SUPPLIED INFORMATION ::

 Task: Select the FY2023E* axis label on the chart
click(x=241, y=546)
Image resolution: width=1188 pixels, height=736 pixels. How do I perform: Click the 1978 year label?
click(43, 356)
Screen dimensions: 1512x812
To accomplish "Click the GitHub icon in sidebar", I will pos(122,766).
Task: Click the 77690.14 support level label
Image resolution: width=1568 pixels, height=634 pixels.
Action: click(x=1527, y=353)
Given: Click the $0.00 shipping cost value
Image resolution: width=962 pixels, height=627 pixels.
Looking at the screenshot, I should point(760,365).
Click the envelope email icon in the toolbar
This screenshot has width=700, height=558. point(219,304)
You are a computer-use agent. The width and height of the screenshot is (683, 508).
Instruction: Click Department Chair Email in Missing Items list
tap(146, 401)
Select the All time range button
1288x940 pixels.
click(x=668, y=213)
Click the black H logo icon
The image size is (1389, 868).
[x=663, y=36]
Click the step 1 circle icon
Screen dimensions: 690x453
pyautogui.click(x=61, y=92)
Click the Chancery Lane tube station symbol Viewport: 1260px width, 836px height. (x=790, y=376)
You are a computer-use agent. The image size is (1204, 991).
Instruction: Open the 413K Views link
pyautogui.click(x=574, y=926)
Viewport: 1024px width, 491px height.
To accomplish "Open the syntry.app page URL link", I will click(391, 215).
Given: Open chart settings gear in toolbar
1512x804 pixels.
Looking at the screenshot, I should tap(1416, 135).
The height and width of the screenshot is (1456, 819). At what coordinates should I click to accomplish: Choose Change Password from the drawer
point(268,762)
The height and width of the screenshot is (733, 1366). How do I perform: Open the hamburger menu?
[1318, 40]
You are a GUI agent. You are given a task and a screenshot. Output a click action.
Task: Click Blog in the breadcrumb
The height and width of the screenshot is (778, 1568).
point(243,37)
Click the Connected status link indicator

EXERCISE DETAILS :: Begin at the first line of the material above. Transcribe each line exactly, ending with the line that contains "Given: Click the $0.00 shipping cost value".

WRITTEN REPLY ::
 Task: Select the FY2023E* axis label on the chart
click(x=241, y=546)
Image resolution: width=1188 pixels, height=736 pixels. How do I perform: Click the 1978 year label?
click(43, 356)
Screen dimensions: 1512x812
To accomplish "Click the GitHub icon in sidebar", I will pos(122,766).
Task: Click the 77690.14 support level label
Image resolution: width=1568 pixels, height=634 pixels.
Action: click(x=1527, y=353)
Given: Click the $0.00 shipping cost value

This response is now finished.